• REQUIREMENT
Each line below that carries the string "card" must appear in the answer.

• Collected data
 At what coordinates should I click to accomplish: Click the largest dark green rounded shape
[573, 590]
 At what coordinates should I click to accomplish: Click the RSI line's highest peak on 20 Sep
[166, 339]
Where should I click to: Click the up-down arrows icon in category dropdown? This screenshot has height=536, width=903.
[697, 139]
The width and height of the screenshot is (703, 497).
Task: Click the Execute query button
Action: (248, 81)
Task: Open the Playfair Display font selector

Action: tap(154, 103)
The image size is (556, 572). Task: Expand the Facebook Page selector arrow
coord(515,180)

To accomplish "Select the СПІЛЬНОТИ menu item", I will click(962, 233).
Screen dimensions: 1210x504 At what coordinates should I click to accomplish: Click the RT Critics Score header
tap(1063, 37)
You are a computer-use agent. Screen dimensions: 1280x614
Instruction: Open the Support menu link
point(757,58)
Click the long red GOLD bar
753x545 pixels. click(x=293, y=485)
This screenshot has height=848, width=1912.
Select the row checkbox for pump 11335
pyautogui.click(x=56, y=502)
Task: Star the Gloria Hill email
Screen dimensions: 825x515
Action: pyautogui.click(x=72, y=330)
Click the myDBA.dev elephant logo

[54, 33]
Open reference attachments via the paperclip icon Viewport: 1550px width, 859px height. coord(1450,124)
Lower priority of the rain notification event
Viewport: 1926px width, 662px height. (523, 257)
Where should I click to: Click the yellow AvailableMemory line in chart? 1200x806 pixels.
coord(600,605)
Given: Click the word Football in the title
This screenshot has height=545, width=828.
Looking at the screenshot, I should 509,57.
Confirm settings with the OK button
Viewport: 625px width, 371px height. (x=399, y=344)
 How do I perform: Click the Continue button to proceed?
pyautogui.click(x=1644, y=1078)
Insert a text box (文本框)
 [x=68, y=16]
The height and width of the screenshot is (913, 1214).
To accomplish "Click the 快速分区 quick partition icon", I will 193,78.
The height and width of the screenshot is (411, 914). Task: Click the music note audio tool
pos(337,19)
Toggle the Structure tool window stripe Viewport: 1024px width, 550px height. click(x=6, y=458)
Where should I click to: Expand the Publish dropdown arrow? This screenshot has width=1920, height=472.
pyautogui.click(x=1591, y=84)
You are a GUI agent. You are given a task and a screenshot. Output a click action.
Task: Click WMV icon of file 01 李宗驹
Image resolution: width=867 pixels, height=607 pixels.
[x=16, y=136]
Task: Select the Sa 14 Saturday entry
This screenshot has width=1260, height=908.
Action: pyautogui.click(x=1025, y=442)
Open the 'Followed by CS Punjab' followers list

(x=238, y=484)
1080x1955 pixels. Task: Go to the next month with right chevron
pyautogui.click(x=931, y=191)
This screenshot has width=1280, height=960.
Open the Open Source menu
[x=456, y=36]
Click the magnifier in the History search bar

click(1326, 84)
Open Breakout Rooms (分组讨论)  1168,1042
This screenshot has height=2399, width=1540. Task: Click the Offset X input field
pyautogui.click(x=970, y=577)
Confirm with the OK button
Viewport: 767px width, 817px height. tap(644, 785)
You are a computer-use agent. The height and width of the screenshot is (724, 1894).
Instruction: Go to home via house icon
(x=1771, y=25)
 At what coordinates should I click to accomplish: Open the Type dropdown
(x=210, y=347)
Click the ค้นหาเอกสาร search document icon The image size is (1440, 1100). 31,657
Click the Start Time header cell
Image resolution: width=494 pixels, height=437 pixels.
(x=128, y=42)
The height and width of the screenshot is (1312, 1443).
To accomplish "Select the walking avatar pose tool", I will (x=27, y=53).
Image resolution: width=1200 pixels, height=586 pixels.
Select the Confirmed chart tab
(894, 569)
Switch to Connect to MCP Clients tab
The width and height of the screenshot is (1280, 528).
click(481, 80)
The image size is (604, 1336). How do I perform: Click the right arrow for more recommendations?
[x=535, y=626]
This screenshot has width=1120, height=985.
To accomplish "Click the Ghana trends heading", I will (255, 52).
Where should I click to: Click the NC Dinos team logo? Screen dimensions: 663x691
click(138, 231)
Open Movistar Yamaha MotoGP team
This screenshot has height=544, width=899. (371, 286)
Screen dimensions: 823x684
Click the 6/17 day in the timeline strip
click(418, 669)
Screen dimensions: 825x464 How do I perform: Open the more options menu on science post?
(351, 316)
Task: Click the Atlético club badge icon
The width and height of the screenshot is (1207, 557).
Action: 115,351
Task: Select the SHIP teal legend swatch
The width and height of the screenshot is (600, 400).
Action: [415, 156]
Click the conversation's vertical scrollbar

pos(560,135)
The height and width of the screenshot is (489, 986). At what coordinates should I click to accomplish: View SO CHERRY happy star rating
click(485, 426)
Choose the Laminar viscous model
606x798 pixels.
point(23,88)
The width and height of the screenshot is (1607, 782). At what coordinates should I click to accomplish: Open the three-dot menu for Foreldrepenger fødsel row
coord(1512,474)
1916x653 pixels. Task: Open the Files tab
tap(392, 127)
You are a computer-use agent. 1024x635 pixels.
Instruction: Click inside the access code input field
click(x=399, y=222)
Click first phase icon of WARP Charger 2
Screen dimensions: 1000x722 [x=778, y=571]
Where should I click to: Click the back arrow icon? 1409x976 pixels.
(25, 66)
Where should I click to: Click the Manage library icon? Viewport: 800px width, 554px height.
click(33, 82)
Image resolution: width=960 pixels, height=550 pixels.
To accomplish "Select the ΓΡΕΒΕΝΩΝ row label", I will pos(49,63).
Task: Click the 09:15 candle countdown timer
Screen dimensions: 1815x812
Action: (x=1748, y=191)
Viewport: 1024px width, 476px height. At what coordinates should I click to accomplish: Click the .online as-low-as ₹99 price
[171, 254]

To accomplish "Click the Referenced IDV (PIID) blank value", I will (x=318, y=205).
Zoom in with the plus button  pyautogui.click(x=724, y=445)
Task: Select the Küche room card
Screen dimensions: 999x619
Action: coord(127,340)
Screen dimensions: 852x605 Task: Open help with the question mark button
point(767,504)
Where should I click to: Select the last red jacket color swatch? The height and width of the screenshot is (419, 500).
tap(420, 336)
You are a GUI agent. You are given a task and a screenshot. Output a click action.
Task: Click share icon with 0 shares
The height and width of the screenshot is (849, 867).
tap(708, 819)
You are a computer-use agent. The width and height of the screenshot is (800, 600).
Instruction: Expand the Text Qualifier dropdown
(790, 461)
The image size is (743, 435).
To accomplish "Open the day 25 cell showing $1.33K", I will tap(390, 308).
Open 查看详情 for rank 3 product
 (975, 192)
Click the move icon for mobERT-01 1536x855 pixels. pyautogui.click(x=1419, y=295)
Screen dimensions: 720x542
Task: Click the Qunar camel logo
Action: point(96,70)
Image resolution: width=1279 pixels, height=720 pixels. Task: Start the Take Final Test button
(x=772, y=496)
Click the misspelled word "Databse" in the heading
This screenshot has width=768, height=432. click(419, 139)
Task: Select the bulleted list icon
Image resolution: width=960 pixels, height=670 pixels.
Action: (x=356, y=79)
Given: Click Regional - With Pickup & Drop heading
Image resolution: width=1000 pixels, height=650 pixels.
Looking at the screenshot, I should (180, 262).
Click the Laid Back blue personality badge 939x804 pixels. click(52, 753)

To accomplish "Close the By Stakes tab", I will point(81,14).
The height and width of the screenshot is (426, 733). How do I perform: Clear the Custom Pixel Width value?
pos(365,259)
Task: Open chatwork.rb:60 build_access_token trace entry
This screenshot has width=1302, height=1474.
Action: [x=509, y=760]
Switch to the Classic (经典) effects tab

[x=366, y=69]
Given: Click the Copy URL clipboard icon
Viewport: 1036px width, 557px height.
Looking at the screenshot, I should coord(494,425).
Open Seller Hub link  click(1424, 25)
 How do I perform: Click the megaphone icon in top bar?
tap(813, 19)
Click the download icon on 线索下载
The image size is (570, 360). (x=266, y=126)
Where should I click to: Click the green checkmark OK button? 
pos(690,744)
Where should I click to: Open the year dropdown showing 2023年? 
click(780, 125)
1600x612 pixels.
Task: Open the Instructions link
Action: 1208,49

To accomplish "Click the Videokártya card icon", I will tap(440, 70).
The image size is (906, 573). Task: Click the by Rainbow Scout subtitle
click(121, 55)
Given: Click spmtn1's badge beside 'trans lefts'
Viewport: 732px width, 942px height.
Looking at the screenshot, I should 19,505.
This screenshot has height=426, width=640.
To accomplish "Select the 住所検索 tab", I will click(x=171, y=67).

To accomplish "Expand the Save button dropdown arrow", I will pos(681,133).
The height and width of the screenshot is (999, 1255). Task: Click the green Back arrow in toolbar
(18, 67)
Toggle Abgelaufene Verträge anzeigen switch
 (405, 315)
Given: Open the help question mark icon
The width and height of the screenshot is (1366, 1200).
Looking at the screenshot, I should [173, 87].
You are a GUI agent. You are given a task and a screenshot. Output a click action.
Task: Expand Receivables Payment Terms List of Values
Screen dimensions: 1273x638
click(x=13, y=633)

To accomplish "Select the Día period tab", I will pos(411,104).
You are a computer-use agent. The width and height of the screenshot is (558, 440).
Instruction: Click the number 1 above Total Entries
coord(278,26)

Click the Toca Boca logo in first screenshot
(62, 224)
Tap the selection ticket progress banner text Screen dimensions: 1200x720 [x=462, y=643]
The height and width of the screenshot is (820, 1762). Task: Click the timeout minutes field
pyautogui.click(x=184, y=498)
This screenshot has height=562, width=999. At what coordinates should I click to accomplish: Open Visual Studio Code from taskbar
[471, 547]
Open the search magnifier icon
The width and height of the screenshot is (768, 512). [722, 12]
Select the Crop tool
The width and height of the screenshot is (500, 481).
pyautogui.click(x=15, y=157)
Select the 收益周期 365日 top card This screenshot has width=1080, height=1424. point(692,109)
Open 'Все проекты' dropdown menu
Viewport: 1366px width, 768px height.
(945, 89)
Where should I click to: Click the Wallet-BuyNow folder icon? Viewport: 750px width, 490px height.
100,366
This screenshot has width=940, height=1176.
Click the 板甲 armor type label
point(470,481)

• OUTPUT BELOW
Task: Select the Küche room card
To accomplish "Click the Videokártya card icon", I will tap(440, 70).
Select the 收益周期 365日 top card This screenshot has width=1080, height=1424. point(692,109)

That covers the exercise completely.